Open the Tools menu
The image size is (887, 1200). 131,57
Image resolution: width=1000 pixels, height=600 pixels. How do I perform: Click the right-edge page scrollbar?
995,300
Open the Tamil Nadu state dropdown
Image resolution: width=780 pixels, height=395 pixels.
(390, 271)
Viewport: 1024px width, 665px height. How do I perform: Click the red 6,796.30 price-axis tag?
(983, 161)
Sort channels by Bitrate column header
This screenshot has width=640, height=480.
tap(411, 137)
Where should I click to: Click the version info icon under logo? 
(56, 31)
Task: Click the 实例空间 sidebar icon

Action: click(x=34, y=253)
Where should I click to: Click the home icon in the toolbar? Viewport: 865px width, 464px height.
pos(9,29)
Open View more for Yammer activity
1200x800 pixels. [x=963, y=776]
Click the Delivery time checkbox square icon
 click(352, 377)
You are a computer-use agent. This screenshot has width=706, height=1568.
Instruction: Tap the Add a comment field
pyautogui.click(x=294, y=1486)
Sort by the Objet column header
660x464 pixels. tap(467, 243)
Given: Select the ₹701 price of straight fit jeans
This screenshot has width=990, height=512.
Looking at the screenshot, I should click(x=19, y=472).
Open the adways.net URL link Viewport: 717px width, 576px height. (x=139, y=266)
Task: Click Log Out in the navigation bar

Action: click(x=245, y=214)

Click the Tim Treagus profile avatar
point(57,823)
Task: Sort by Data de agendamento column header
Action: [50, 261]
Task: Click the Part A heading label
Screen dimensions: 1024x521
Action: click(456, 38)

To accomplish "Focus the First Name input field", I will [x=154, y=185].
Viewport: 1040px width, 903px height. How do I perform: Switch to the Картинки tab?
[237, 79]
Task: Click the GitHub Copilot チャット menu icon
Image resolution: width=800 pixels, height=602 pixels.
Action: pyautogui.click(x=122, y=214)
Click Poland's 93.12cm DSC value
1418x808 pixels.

+ + + + + + +

Tail of the listing, starting at the line with "Task: Click the GitHub Copilot チャット menu icon" and ending at the last line: output it exactly and add nothing.

Task: Click the GitHub Copilot チャット menu icon
Image resolution: width=800 pixels, height=602 pixels.
Action: pyautogui.click(x=122, y=214)
Click Poland's 93.12cm DSC value
1418x808 pixels.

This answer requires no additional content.